ACTION ITEM: A complete copy of the entries, exactly as written, is the expected result.

RECORDED INFORMATION:

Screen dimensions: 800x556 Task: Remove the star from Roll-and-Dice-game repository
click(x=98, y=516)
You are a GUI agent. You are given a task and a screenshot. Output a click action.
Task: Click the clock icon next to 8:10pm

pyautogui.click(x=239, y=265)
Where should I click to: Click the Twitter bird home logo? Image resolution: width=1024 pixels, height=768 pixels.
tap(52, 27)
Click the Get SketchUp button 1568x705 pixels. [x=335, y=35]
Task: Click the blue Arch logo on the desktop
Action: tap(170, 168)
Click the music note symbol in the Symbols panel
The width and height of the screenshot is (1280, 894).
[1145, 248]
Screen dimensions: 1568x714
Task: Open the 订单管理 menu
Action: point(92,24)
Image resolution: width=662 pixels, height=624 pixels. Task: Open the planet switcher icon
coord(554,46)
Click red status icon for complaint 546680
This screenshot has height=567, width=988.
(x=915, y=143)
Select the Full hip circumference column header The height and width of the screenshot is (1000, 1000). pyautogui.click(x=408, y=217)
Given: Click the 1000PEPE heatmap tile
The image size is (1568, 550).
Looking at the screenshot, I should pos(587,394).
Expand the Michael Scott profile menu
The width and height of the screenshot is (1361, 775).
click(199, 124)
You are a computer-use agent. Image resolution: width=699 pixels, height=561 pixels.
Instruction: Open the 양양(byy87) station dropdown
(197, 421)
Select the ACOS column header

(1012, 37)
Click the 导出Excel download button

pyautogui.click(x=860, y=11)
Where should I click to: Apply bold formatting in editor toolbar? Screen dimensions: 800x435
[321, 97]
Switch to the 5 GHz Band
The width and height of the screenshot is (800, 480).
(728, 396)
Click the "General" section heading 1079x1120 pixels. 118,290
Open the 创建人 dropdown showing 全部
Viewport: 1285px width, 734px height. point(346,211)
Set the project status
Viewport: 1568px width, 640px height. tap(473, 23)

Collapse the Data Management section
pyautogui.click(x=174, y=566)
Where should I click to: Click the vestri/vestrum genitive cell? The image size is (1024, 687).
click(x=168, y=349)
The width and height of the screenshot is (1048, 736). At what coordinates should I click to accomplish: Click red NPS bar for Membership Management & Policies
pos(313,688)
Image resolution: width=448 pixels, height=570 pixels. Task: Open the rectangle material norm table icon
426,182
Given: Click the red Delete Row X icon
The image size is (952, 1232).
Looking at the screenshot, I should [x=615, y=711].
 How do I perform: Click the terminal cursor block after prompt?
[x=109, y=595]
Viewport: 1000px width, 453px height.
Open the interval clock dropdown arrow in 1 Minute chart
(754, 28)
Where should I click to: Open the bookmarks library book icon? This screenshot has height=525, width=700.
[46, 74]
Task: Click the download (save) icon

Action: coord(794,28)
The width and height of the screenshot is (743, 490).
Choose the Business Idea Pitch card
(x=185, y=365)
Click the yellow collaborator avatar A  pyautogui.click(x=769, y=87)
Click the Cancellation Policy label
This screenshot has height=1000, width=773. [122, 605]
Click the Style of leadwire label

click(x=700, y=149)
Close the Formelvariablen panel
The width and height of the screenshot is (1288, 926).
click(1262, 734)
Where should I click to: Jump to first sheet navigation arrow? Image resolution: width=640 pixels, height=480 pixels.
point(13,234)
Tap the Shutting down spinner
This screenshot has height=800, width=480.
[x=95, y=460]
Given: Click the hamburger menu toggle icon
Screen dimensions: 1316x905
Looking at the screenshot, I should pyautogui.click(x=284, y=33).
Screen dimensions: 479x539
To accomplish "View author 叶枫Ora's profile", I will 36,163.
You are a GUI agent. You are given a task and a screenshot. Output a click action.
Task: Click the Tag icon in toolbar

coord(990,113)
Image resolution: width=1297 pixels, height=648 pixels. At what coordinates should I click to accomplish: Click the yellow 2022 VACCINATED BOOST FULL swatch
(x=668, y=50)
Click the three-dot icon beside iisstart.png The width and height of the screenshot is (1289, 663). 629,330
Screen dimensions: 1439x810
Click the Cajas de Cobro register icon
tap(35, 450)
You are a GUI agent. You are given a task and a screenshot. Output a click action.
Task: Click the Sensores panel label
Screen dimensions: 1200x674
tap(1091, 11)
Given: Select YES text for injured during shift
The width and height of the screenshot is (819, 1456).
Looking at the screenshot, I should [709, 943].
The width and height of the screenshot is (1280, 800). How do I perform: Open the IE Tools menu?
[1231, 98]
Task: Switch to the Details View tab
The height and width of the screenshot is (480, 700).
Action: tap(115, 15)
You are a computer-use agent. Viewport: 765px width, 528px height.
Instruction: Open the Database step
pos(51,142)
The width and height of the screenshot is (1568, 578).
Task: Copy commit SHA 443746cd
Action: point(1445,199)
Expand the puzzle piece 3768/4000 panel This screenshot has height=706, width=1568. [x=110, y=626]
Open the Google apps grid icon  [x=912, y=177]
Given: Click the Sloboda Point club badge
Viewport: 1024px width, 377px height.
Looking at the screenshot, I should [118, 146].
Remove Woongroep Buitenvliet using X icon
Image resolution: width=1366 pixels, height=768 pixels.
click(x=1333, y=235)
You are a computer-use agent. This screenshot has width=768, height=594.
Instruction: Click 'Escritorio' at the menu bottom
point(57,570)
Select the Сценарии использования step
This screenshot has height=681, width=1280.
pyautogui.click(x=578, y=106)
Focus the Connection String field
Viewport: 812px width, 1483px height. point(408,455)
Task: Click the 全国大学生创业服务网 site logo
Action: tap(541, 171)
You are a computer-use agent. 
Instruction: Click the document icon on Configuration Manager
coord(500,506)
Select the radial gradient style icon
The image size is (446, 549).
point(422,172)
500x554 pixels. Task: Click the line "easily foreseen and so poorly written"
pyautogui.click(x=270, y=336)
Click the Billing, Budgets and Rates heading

YOUR RESPONSE:
Screen dimensions: 800x556 Task: Remove the star from Roll-and-Dice-game repository
click(x=98, y=516)
You are a GUI agent. You are given a task and a screenshot. Output a click action.
Task: Click the clock icon next to 8:10pm

pyautogui.click(x=239, y=265)
Where should I click to: Click the Twitter bird home logo? Image resolution: width=1024 pixels, height=768 pixels.
tap(52, 27)
Click the Get SketchUp button 1568x705 pixels. [x=335, y=35]
Task: Click the blue Arch logo on the desktop
Action: tap(170, 168)
Click the music note symbol in the Symbols panel
The width and height of the screenshot is (1280, 894).
[1145, 248]
Screen dimensions: 1568x714
Task: Open the 订单管理 menu
Action: point(92,24)
Image resolution: width=662 pixels, height=624 pixels. Task: Open the planet switcher icon
coord(554,46)
Click red status icon for complaint 546680
This screenshot has height=567, width=988.
(x=915, y=143)
Select the Full hip circumference column header The height and width of the screenshot is (1000, 1000). pyautogui.click(x=408, y=217)
Given: Click the 1000PEPE heatmap tile
The image size is (1568, 550).
Looking at the screenshot, I should pos(587,394).
Expand the Michael Scott profile menu
The width and height of the screenshot is (1361, 775).
click(199, 124)
You are a computer-use agent. Image resolution: width=699 pixels, height=561 pixels.
Instruction: Open the 양양(byy87) station dropdown
(197, 421)
Select the ACOS column header

(1012, 37)
Click the 导出Excel download button

pyautogui.click(x=860, y=11)
Where should I click to: Apply bold formatting in editor toolbar? Screen dimensions: 800x435
[321, 97]
Switch to the 5 GHz Band
The width and height of the screenshot is (800, 480).
(728, 396)
Click the "General" section heading 1079x1120 pixels. 118,290
Open the 创建人 dropdown showing 全部
Viewport: 1285px width, 734px height. point(346,211)
Set the project status
Viewport: 1568px width, 640px height. tap(473, 23)

Collapse the Data Management section
pyautogui.click(x=174, y=566)
Where should I click to: Click the vestri/vestrum genitive cell? The image size is (1024, 687).
click(x=168, y=349)
The width and height of the screenshot is (1048, 736). At what coordinates should I click to accomplish: Click red NPS bar for Membership Management & Policies
pos(313,688)
Image resolution: width=448 pixels, height=570 pixels. Task: Open the rectangle material norm table icon
426,182
Given: Click the red Delete Row X icon
The image size is (952, 1232).
Looking at the screenshot, I should [x=615, y=711].
 How do I perform: Click the terminal cursor block after prompt?
[x=109, y=595]
Viewport: 1000px width, 453px height.
Open the interval clock dropdown arrow in 1 Minute chart
(754, 28)
Where should I click to: Open the bookmarks library book icon? This screenshot has height=525, width=700.
[46, 74]
Task: Click the download (save) icon

Action: coord(794,28)
The width and height of the screenshot is (743, 490).
Choose the Business Idea Pitch card
(x=185, y=365)
Click the yellow collaborator avatar A  pyautogui.click(x=769, y=87)
Click the Cancellation Policy label
This screenshot has height=1000, width=773. [122, 605]
Click the Style of leadwire label

click(x=700, y=149)
Close the Formelvariablen panel
The width and height of the screenshot is (1288, 926).
click(1262, 734)
Where should I click to: Jump to first sheet navigation arrow? Image resolution: width=640 pixels, height=480 pixels.
point(13,234)
Tap the Shutting down spinner
This screenshot has height=800, width=480.
[x=95, y=460]
Given: Click the hamburger menu toggle icon
Screen dimensions: 1316x905
Looking at the screenshot, I should pyautogui.click(x=284, y=33).
Screen dimensions: 479x539
To accomplish "View author 叶枫Ora's profile", I will 36,163.
You are a GUI agent. You are given a task and a screenshot. Output a click action.
Task: Click the Tag icon in toolbar

coord(990,113)
Image resolution: width=1297 pixels, height=648 pixels. At what coordinates should I click to accomplish: Click the yellow 2022 VACCINATED BOOST FULL swatch
(x=668, y=50)
Click the three-dot icon beside iisstart.png The width and height of the screenshot is (1289, 663). 629,330
Screen dimensions: 1439x810
Click the Cajas de Cobro register icon
tap(35, 450)
You are a GUI agent. You are given a task and a screenshot. Output a click action.
Task: Click the Sensores panel label
Screen dimensions: 1200x674
tap(1091, 11)
Given: Select YES text for injured during shift
The width and height of the screenshot is (819, 1456).
Looking at the screenshot, I should [709, 943].
The width and height of the screenshot is (1280, 800). How do I perform: Open the IE Tools menu?
[1231, 98]
Task: Switch to the Details View tab
The height and width of the screenshot is (480, 700).
Action: tap(115, 15)
You are a computer-use agent. Viewport: 765px width, 528px height.
Instruction: Open the Database step
pos(51,142)
The width and height of the screenshot is (1568, 578).
Task: Copy commit SHA 443746cd
Action: point(1445,199)
Expand the puzzle piece 3768/4000 panel This screenshot has height=706, width=1568. [x=110, y=626]
Open the Google apps grid icon  [x=912, y=177]
Given: Click the Sloboda Point club badge
Viewport: 1024px width, 377px height.
Looking at the screenshot, I should [118, 146].
Remove Woongroep Buitenvliet using X icon
Image resolution: width=1366 pixels, height=768 pixels.
click(x=1333, y=235)
You are a computer-use agent. This screenshot has width=768, height=594.
Instruction: Click 'Escritorio' at the menu bottom
point(57,570)
Select the Сценарии использования step
This screenshot has height=681, width=1280.
pyautogui.click(x=578, y=106)
Focus the Connection String field
Viewport: 812px width, 1483px height. point(408,455)
Task: Click the 全国大学生创业服务网 site logo
Action: tap(541, 171)
You are a computer-use agent. 
Instruction: Click the document icon on Configuration Manager
coord(500,506)
Select the radial gradient style icon
The image size is (446, 549).
point(422,172)
500x554 pixels. Task: Click the line "easily foreseen and so poorly written"
pyautogui.click(x=270, y=336)
Click the Billing, Budgets and Rates heading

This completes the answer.